Real Estate Mogul Sam Zell Foresees More Retail Pain

Real Estate Mogul Sam Zell Foresees Retail Pain

Real estate mogul Sam Zell, who learned the hard way about investing in troubled industries after buying and temporarily owning the Chicago Tribune even as the internet devoured newspaper revenue, is sounding alarms about the plight of the commercial real estate market.

“There is no question in my mind that retail is a falling knife, and we are for sure not at the bottom,” he told CNBC on Wednesday (Aug. 26). “We started this whole [pandemic] with more retail space per person than any other country in the world, by a multiple. The change in retail is really just a reorganization of oversupply.

“The pandemic has accelerated the amount of online retail, and I don’t think that’s ever going to change,” he added. “That’s going to require future retail real estate to be very different than it has [been] up until now.”

Zell, 79, was ranked by Bloomberg’s Billionaires Index (as of Aug. 26) as the 454th wealthiest person in the world, with a net worth of $4.97 billion. The index updates in close to real time.

The full video of Zell’s interview on CNBC’s Squawk Box program is available online.

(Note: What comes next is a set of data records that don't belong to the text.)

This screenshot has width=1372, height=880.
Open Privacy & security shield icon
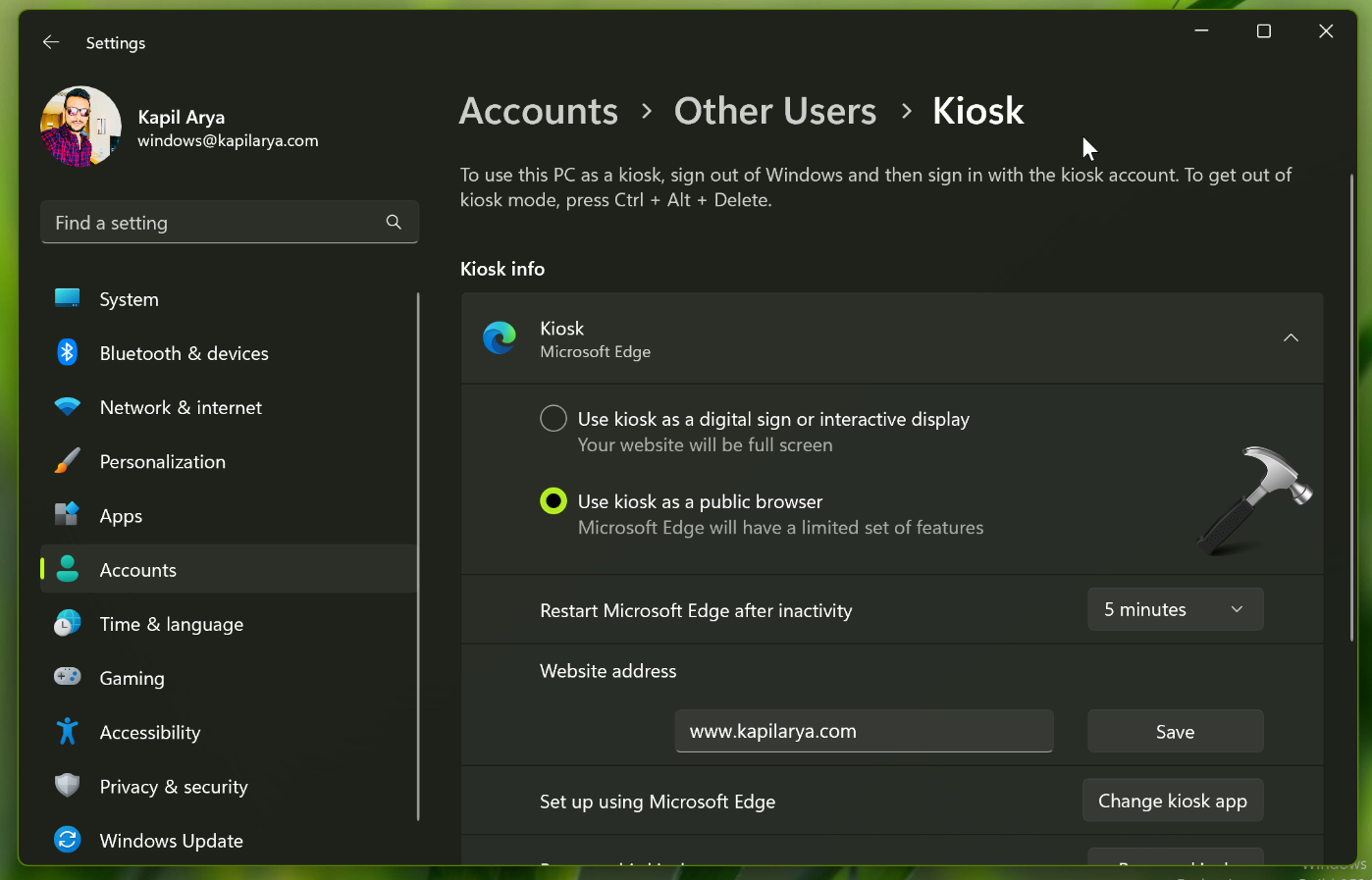pos(67,786)
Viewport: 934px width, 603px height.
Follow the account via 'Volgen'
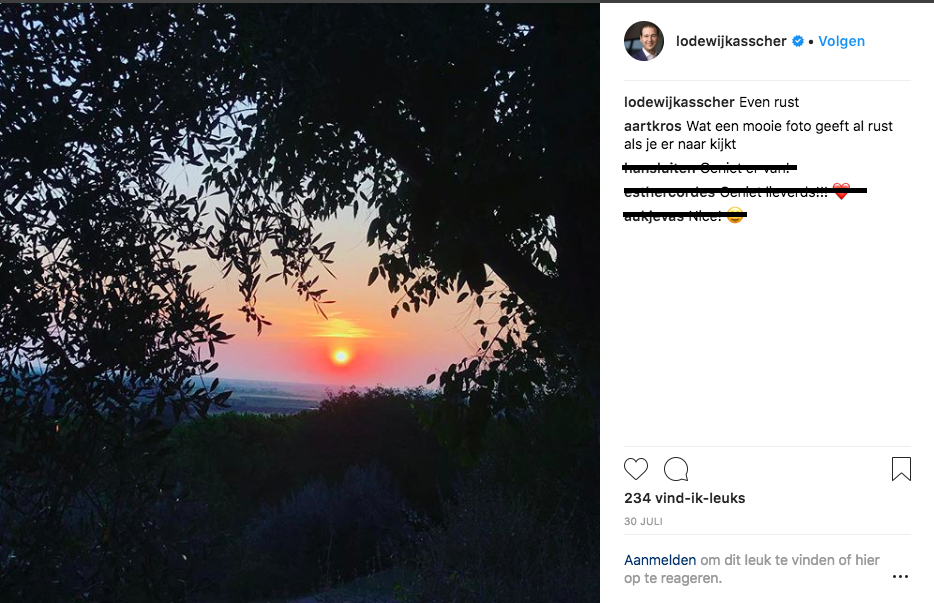[841, 42]
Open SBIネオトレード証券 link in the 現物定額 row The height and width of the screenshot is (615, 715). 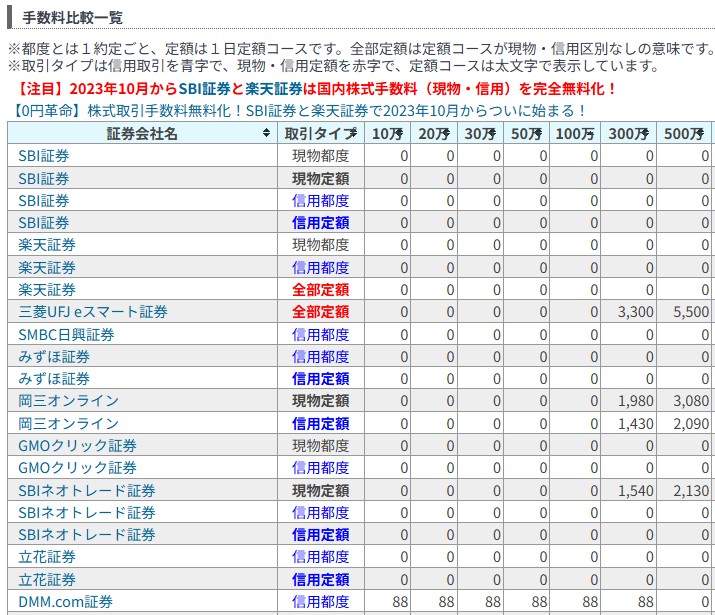pos(87,490)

Additional takeaways from Zell’s remarks include:

Zell is famous for spotting good deals and buying low. He said his firm is “for sure active” in seeking deals, but “it’s really too early for what I would call the normal clearing process, and that clearing process usually leads to opportunities.” It will be perhaps a year before opportunities present themselves because COVID-19 has stalled “decision-making,” he said.

As for real estate in big cities, Zell said: “Everybody is being driven and impacted by the issues of safety. We’re in kind of an early stage of a change … I think Chicago was surprised by the violence and the looting and the organized nature of the attacks.” But the city has taken “significant steps” to respond, he said, and he thinks any flight to the suburbs is “a short-term response.”

Zell said he doesn’t see “anything like the bad old days when cities were too dangerous.”